Among the representatives from website firms, Wen Yonggang, deputy general manager of the national web-based broadcaster China Network Television (CNTV), said illegal online publicity jeopardizes people's right to know the truth and undermines the public's trust in Internet-based communication.
Li Fang, deputy editor-in-chief of www.qq.com, a website under China's biggest instant messenger service provider Tencent, Inc., said his website will fight any publicity activity that goes against the rules of online transparency and fairness or violates the media code of conduct.
Furthermore, Li Bin, general manager of www.cqnews.net, a provincial-level online news portal based in the southwest municipality of Chongqing, said his website will arrange for more training to increase the awareness and capabilities of its editors cracking down on illegal online publicity.
China launched a two-month campaign in the middle of April to crack down on illegal publicity activities on the Internet.
Also on Monday, officials from the Ministry of Industry and Information technology, Ministry of Public Security, Ministry of Culture and the State Administration of Radio, Film and Television, attended a video conference on building a healthy Internet environment.
Government departments should instruct website operators to observe their social responsibilities and eliminate online contents involving pornography, violence, fraud and vulgarity, said a statement issued after the conference.

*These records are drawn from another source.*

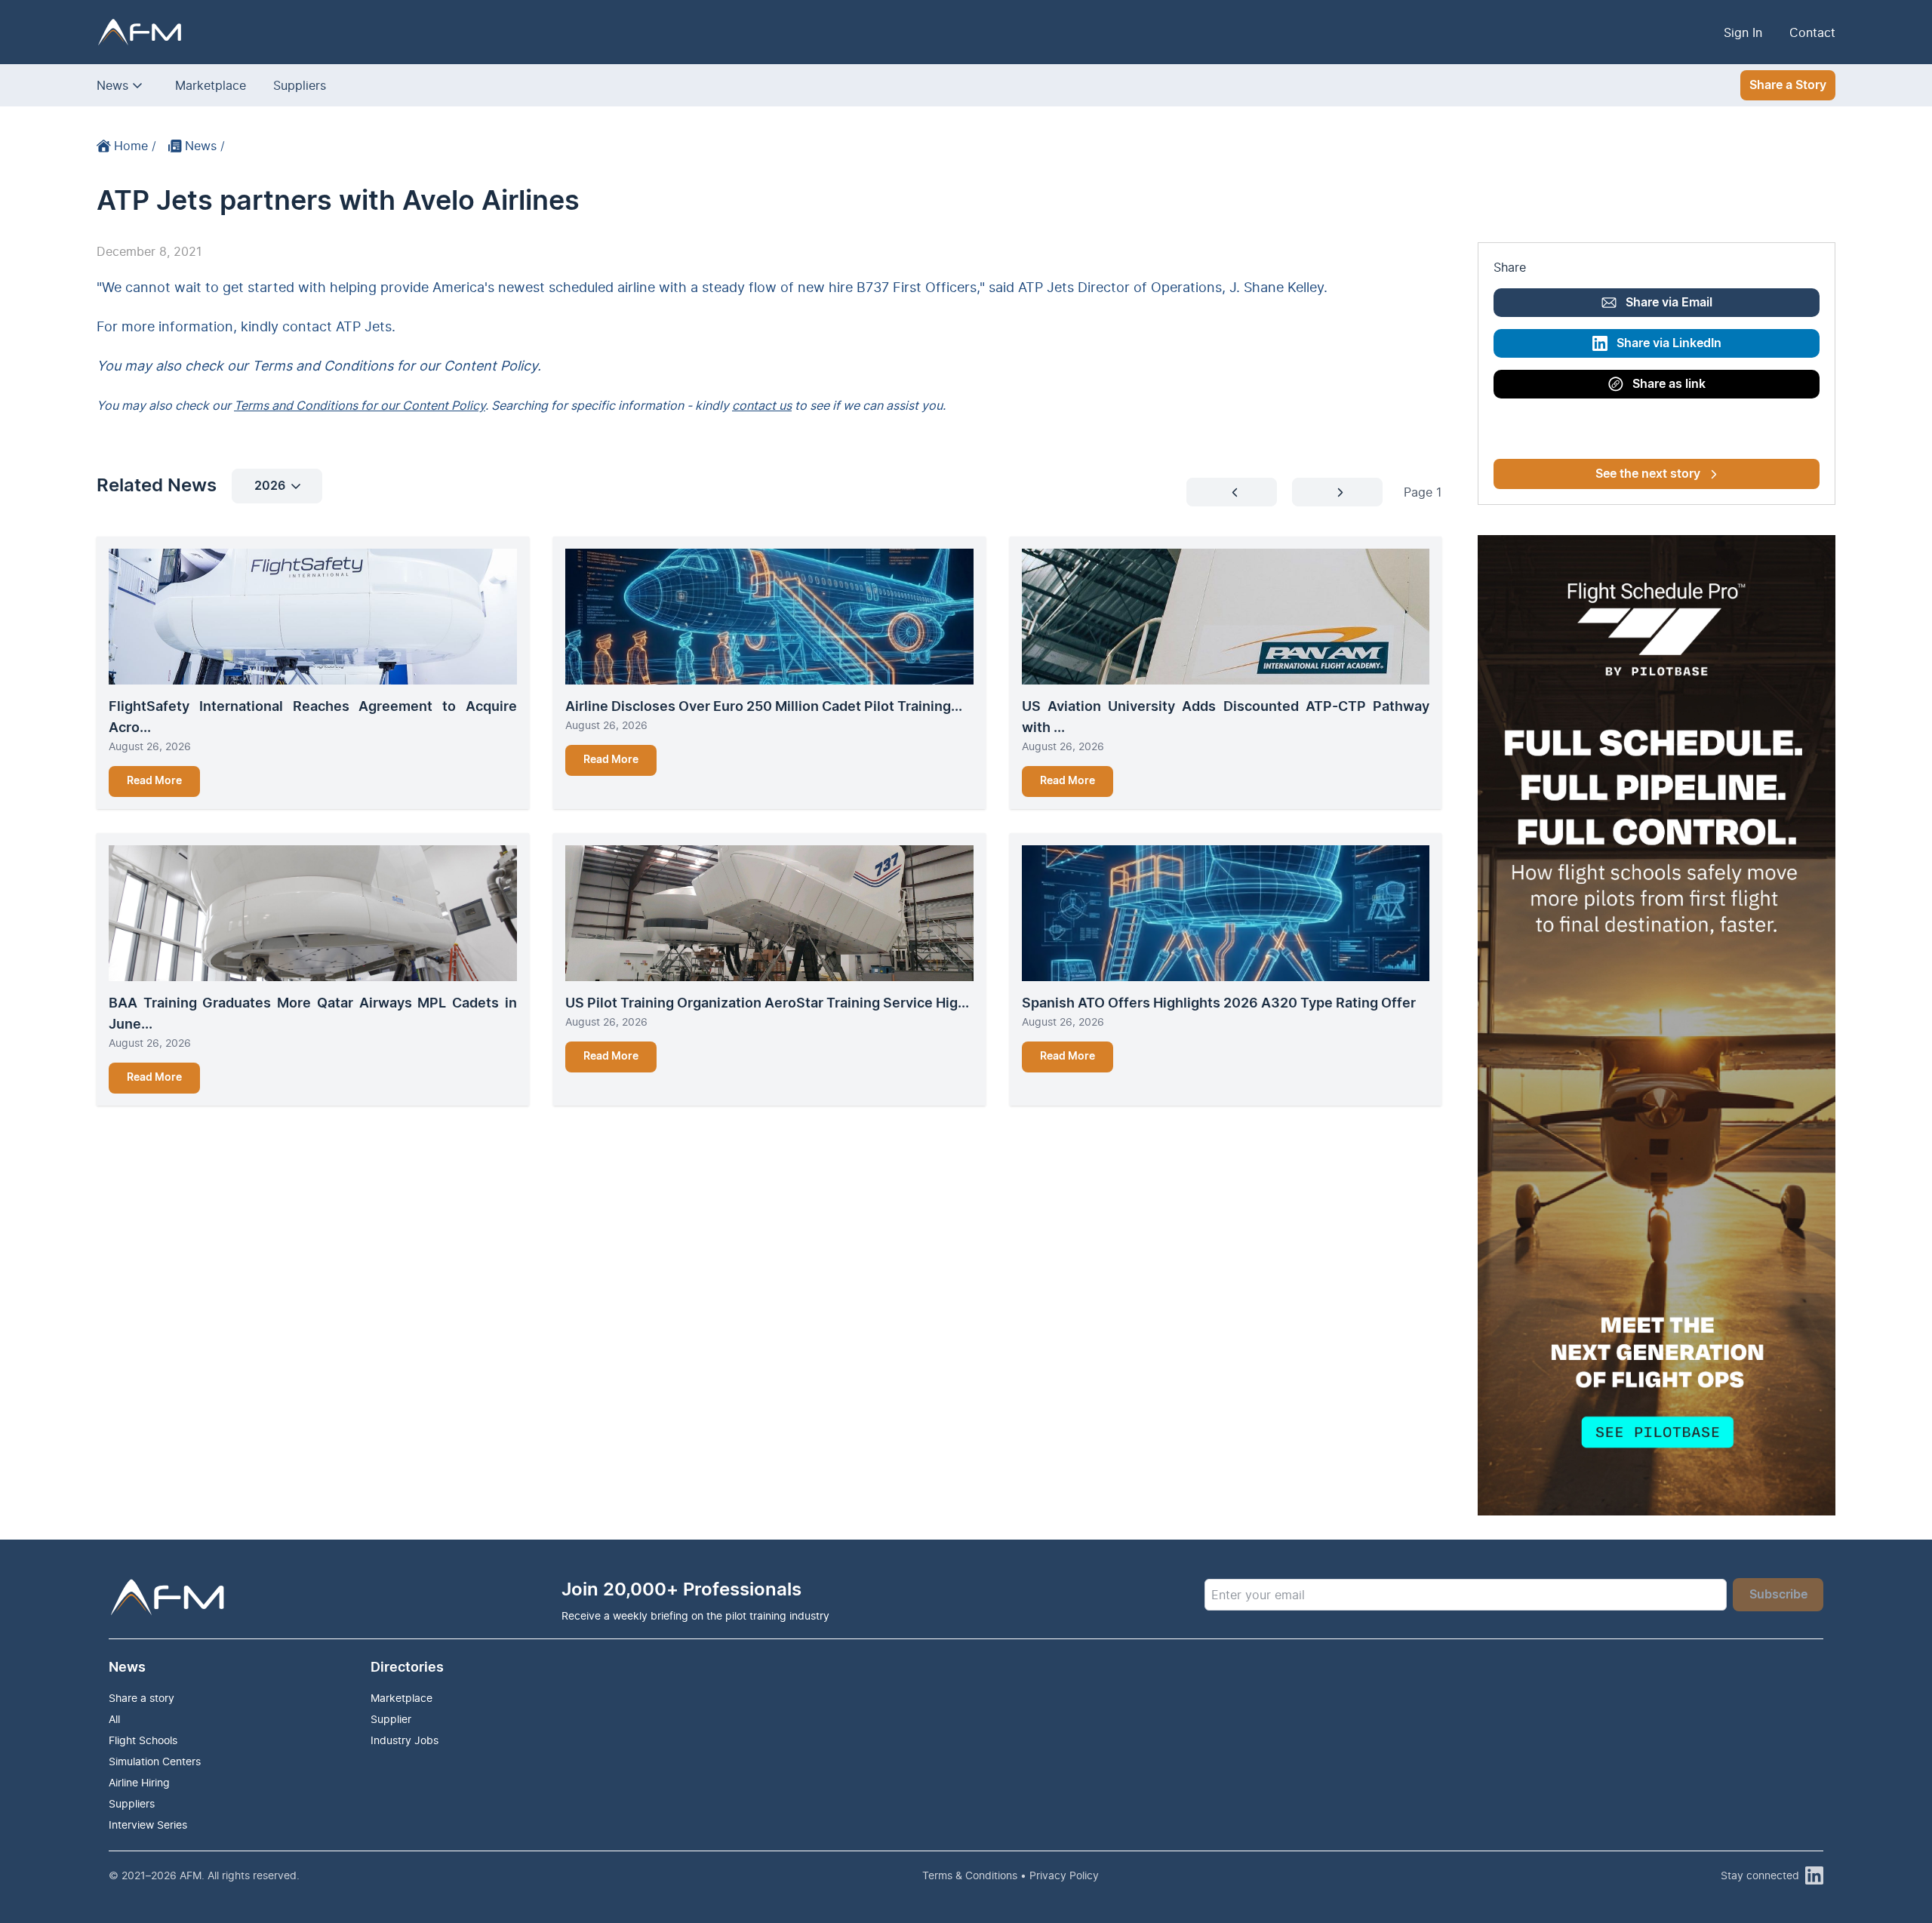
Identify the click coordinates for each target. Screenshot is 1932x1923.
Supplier (391, 1718)
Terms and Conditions (322, 366)
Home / (135, 145)
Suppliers (299, 85)
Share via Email (1669, 303)
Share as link (1669, 384)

The statement further said authorities will continue to crack down on online pornographic and vulgar contents and will launch a special investigation into Internet cafes.
Moreover, efforts should be made to foster a healthy concept and self-discipline among netizens to let them take more initiatives in the building of a healthy Internet environment, the statement said.
The statement added that authorities should encourage the public to report online violations of laws and regulations.
The number of people using the Internet rose to 457 million at the end of 2010, up 73.3 million from the previous year, according to an earlier report issued by the China Internet Network Information Center (CNNIC).